E il tuo fidanzato tra un po’ vuole andare pure al veglione. Anzi, non vede l’ora di recarsi al veglione di Natale perché deve “divertirsi abbestia” con i suoi amici maturati male. Dico io, ma dove devi andare che se inciampi nella pista da ballo fai strike? Dove vado io, che in macchina è obbligatoria la cintura e se solo una piuma mi sfiora il ventre comincio a sanguinare dal naso?
Dove devi andare, che dovrai parlare con la gente e c’hai la fiatella di uno che s’è ingoiato la carcassa di una puzzola annegata nel San Crispino!
Dove vado a ballare io, che alle otto odoravo di Chanel n.5 e a mezzanotte so di Frittell’ n.105? E poi, chi diavolo guida se il più sobrio qui dentro sta ancora gridando “dai, entra, favorisci” davanti allo specchio, con il vassoio della frutta di plastica in mano?

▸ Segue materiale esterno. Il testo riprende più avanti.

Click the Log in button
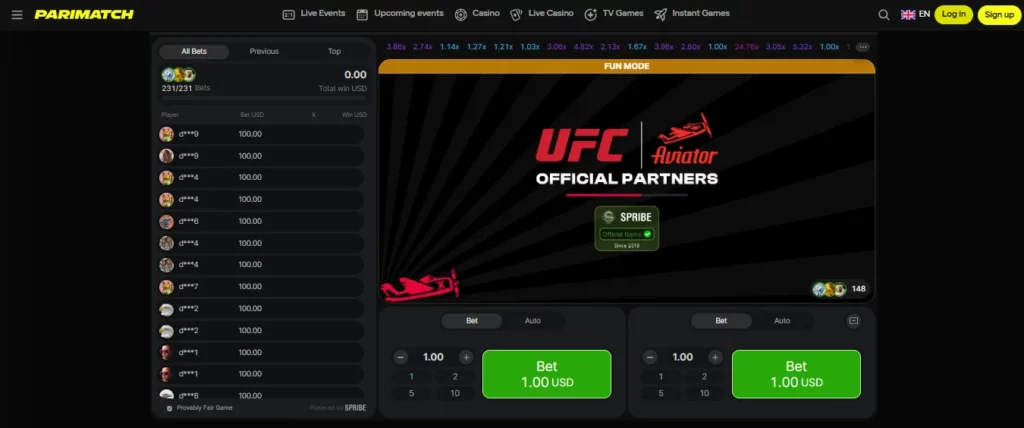The width and height of the screenshot is (1024, 428). coord(953,14)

“Eh, ma devo portare i regali”. I regali. Parliamone. Quei pensieri non pensati, fatti senza impegno e interesse, giusto per non presentarsi a mani vuote. Peggio di non ricevere nulla c’è solo riceverne di così. Però sentiremo sempre la pacata risposta natalizia che mette tutti in pace col mondo: ”oh, grazie! Mi serviva proprio”. Certo, per riciclarlo. Quel regalo vedrà più case di un corriere Bartolini e da tutti riceverà la stessa risposta più falsa di un’aloe falsa: “mi serviva proprio!”. Fino a quando tornerà per sbaglio in dono al mittente, a colui che l’ha riciclato per primo e che potrà finalmente mettere fine allo strazio della catena impazzita confessando che l’aveva regalato perché, davvero, non serve proprio a un cactus!